Temporary storage for write-ahead logs before flushing to disk.

Background Worker Processes

Process Purpose
WAL Writer Writes WAL records to disk
Background Writer Writes dirty pages to disk
Checkpointer Flushes data periodically
Autovacuum Worker Removes dead tuples
Stats Collector Maintains query statistics

4. Transaction Management

PostgreSQL uses:

4.1 Write-Ahead Logging (WAL)

Before modifying data, PostgreSQL writes logs to disk ensuring crash safety.

4.2 MVCC (Multi-Version Concurrency Control)
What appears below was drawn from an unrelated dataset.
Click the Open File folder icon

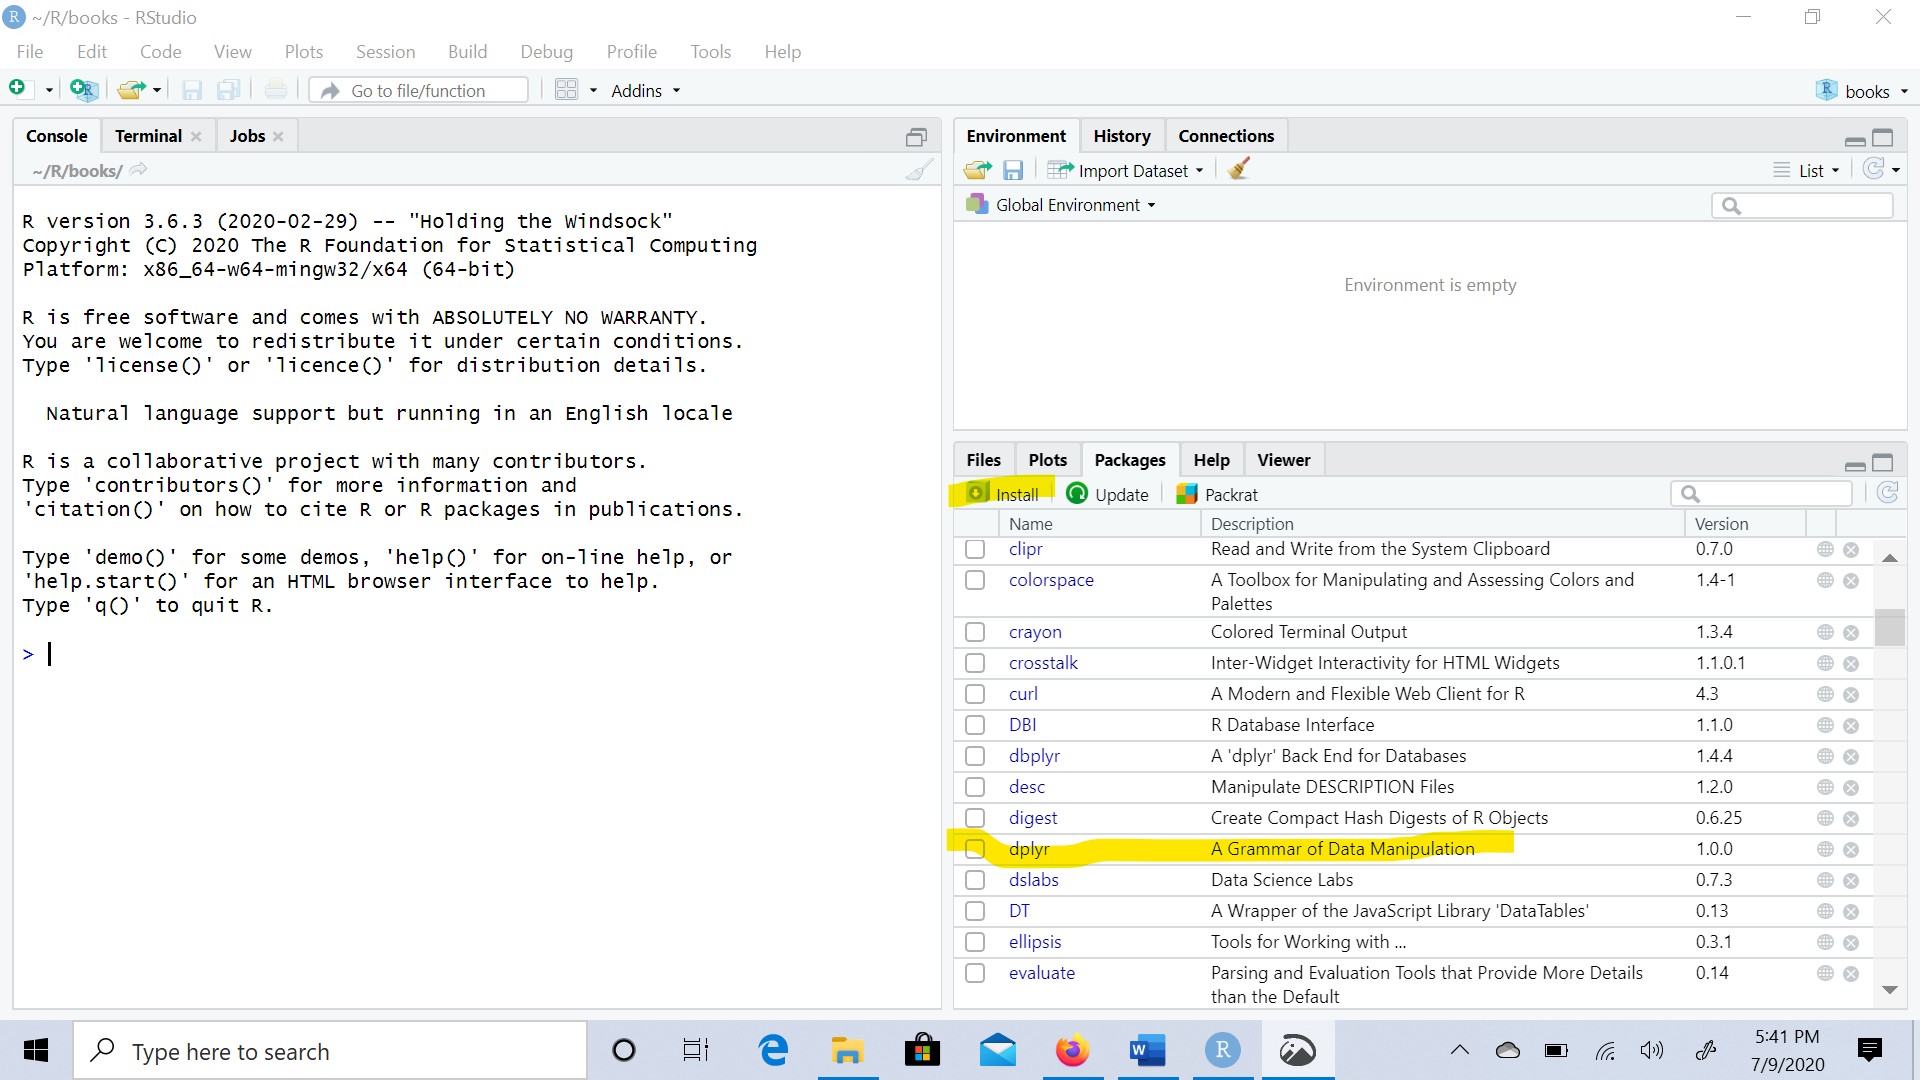130,90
Provides snapshots for queries → avoids locks.

4.3 Vacuum & Autovacuum

Removes dead tuples generated by MVCC.

VACUUM;
VACUUM ANALYZE;

5. Data Types in PostgreSQL

PostgreSQL has rich data types beyond typical SQL systems:

Numeric types

  • INTEGER, BIGINT, SMALLINT
  • NUMERIC (exact)
  • REAL, DOUBLE PRECISION

Character types

  • CHAR, VARCHAR, TEXT

Date/Time

  • DATE, TIME, TIMESTAMP
  • INTERVAL

Boolean

  • true, false

JSON types

  • json
  • jsonb

Array

int[]  → {1,2,3}

HSTORE

Key-value store.

Geometric types

Points, polygons, circles, etc.

Network types

IP address, MAC, subnet.


6. PostgreSQL SQL Features

6.1 Joins

Supports all join types:

SELECT *
FROM orders o
LEFT JOIN customers c
ON o.customer_id = c.id;

6.2 Window Functions

SELECT name, salary,
       RANK() OVER (ORDER BY salary DESC)
FROM employees;

6.3 CTE (WITH Clause)

WITH recursive nums AS (
  SELECT 1 AS n
  UNION ALL
  SELECT n+1 FROM nums WHERE n < 10
)
SELECT * FROM nums;

6.4 Partitioning

Supports:

  • Range partitioning
  • List partitioning
  • Hash partitioning
CREATE TABLE sales (
    id INT,
    amount INT,
    sale_date DATE
) PARTITION BY RANGE (sale_date);

7. PostgreSQL Tools

7.1 psql (CLI tool)

Most commonly used CLI interface.

psql -U postgres -d mydb

7.2 pgAdmin

GUI tool to manage databases.

7.3 Extensions Ecosystem

Popular extensions:

Extension Purpose
PostGIS GIS & geographic data
pg_partman Partition automation
uuid-ossp UUID generation
pg_stat_statements Query monitoring
Citus Distributed PostgreSQL

8. Performance Optimization

8.1 Use Indexes Wisely

CREATE INDEX idx_name ON users(name);

8.2 ANALYZE and EXPLAIN

EXPLAIN ANALYZE SELECT * FROM orders WHERE id = 10;

8.3 Query Optimization

  • Avoid SELECT *
  • Use prepared statements
  • Prefer jsonb over json
  • Normalize or partition large tables

8.4 Tune PostgreSQL Configuratiom

Key settings in postgresql.conf:

  • shared_buffers
  • work_mem
  • maintenance_work_mem
  • effective_cache_size
  • wal_buffers

9. Replication and Failover

9.1 Streaming Replication

Primary → Standby servers.

pg_basebackup -h primary -D data -U replicator -P

9.2 Logical Replication

Supports table-level replication.

9.3 Sharding using Citus

Distributes tables across multiple nodes → horizontally scalable DB.


10. Backup & Restore

10.1 SQL Dump

pg_dump -U postgres mydb > backup.sql
psql -U postgres mydb < backup.sql

10.2 Physical Backup

Using pg_basebackup.


11. Security and Roles

11.1 Roles and Permissions

CREATE ROLE appuser LOGIN PASSWORD 'pass';
GRANT SELECT ON ALL TABLES IN SCHEMA public TO appuser;

11.2 Row-Level Security

ALTER TABLE employees ENABLE ROW LEVEL SECURITY;

12. PostgreSQL vs MySQL

Feature PostgreSQL MySQL
Type ORDBMS RDBMS
JSON support Excellent (jsonb) Moderate
Concurrency MVCC, non-blocking MVCC but more locks
Extensibility Very high Limited
Index types Many Few
ACID strictness Strong Varies by engine
Use Cases Complex apps, analytics Web apps, CRUD APIs

13. Use Cases of PostgreSQL

  • Banking & financial systems
  • Large-scale e-commerce
  • Data warehousing
  • SaaS platforms
  • Geospatial applications (PostGIS)
  • Event logging systems
  • Microservices (with JSONB)
  • Real-time analytics (Citus, TimescaleDB)

Key Takeaways

  • PostgreSQL is one of the most powerful open-source databases.

  • Offers advanced features such as MVCC, JSONB, GIS, window functions, CTEs.

  • Highly extensible and customizable.

  • Strong SQL compliance and ACID guarantees.

  • Ideal for scalable, reliable, enterprise-level applications.